H. floresiensis skull alongside a human skull.
H. floresiensis survived well beyond the last Neanderthals, which are thought to have disappeared from Europe and western Asian about 28,000 years ago. Its adult body and brain proportions are comparable to those of the much older australopithecines, such as Lucy. H. floresiensis probably descended from H. erectus. Homo erectus, could have arrived on Flores about one million years ago and evolved this tiny physique in the isolation provided by the island. H. sapiens arrived in eastern Asia by 35,000 years ago, so three human species may have co-existed in this region not so long ago. They survived alongside Homo sapiens for at least 30,000 years!

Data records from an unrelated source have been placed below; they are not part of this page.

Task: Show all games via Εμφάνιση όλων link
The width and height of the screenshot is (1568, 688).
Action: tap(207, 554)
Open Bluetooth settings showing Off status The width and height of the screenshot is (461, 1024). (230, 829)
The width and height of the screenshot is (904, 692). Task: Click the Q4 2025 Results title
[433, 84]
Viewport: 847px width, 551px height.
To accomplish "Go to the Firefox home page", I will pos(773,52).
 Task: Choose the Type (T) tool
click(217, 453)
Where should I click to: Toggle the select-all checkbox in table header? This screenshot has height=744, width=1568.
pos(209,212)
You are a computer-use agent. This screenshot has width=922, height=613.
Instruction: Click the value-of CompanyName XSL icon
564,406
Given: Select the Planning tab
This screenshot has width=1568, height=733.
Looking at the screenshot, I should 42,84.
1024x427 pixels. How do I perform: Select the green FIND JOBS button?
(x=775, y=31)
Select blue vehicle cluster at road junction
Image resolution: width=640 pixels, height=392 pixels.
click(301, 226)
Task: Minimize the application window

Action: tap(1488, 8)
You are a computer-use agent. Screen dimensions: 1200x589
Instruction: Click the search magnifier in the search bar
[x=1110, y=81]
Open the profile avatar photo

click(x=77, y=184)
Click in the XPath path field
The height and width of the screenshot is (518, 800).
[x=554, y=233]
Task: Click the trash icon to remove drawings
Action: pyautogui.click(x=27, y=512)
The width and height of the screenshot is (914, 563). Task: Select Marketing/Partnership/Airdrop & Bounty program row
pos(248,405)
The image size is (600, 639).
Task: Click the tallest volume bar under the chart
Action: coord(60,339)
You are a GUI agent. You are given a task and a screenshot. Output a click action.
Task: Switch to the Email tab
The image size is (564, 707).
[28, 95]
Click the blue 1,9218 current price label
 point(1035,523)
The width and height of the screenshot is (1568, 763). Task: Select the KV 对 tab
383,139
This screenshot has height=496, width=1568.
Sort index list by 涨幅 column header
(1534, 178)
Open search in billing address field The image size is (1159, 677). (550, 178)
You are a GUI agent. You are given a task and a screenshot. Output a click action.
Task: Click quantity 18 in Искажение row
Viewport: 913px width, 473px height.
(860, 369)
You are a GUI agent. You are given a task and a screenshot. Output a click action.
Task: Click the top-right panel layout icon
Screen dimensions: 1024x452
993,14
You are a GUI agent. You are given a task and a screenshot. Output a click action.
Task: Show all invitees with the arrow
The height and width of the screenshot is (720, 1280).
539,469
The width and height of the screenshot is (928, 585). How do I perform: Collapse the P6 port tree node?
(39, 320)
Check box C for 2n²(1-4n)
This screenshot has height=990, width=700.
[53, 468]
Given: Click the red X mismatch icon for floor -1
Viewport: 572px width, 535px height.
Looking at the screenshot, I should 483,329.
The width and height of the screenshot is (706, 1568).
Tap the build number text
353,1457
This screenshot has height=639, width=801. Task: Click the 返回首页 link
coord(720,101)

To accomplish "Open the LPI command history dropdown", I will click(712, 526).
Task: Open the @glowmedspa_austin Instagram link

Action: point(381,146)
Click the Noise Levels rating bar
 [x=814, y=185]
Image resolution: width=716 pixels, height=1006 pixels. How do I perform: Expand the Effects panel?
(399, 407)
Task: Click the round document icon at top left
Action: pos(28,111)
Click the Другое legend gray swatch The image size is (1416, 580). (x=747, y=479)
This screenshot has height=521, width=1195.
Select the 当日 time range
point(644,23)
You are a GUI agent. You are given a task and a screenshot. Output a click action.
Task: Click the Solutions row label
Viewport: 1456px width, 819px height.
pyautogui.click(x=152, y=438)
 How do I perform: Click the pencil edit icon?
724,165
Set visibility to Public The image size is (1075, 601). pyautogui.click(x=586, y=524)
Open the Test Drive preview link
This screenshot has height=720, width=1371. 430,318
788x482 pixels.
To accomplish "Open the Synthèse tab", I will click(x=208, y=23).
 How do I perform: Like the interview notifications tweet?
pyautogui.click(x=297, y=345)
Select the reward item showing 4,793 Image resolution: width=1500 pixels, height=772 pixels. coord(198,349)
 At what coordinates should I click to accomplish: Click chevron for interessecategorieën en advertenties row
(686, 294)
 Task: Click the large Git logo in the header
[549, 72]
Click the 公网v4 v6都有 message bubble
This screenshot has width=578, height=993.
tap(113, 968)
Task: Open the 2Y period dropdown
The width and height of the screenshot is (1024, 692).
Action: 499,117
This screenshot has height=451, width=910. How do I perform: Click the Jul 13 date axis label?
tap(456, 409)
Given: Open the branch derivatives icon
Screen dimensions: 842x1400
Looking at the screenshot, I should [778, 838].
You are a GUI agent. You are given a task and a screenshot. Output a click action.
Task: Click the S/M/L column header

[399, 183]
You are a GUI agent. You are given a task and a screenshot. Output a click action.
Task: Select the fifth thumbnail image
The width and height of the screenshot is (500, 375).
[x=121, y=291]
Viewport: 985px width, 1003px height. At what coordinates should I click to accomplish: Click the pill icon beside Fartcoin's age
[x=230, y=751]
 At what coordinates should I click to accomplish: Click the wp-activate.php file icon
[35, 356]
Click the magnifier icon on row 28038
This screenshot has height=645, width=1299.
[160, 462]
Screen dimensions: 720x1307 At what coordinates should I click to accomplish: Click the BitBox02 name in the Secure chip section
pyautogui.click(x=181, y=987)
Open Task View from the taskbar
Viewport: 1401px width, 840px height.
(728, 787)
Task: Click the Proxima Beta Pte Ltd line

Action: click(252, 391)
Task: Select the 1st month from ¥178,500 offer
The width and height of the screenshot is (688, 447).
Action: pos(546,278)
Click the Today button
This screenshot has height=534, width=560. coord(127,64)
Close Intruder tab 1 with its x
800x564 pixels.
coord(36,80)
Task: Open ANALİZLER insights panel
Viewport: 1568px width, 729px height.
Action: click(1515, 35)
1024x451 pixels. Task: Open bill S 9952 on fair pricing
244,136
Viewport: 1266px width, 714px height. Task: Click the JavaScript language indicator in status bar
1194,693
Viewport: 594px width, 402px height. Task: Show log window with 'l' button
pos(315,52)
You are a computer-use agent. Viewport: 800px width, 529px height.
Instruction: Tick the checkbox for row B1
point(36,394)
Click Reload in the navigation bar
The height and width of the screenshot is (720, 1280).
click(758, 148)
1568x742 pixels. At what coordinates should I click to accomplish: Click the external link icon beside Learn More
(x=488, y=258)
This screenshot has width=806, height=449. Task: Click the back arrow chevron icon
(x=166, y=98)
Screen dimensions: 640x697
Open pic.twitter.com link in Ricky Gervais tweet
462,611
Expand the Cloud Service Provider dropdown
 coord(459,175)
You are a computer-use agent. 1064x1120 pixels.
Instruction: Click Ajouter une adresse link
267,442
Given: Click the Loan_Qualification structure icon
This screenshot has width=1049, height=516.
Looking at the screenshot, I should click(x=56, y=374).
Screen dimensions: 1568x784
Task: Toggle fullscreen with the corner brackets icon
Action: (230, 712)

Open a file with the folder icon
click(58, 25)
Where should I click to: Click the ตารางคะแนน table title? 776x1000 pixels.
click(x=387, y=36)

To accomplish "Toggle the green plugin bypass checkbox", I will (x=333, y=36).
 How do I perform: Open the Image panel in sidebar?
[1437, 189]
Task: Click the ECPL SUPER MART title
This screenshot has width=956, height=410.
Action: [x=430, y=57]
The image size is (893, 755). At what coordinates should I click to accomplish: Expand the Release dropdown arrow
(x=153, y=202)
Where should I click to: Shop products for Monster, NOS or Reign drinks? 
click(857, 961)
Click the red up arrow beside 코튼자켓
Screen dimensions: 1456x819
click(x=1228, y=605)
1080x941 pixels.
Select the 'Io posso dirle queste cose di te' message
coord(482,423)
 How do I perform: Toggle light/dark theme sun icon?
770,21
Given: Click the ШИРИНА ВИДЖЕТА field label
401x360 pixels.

LB1's face is similar to members of the genus Homo, with thickened bone in the cranial vault and the shape of the brain case being unlike Australopithecus. Their are proportionally slightly longer arms than a human's and eyebrow ridges are thicker. They have a sharply sloping forehead, and no chin.Stone tools were in use on Flores at 840,000 years ago, but from the cave with the LB1 fossil has no tools.
It is suspected that the Flores people used fire in hearths for
cooking and hunted the 1,000 kilogram stegodon,
a primitive dwarf elephant found on the island. Their diet included
fish, frogs, snakes, tortoises, birds, and rodents.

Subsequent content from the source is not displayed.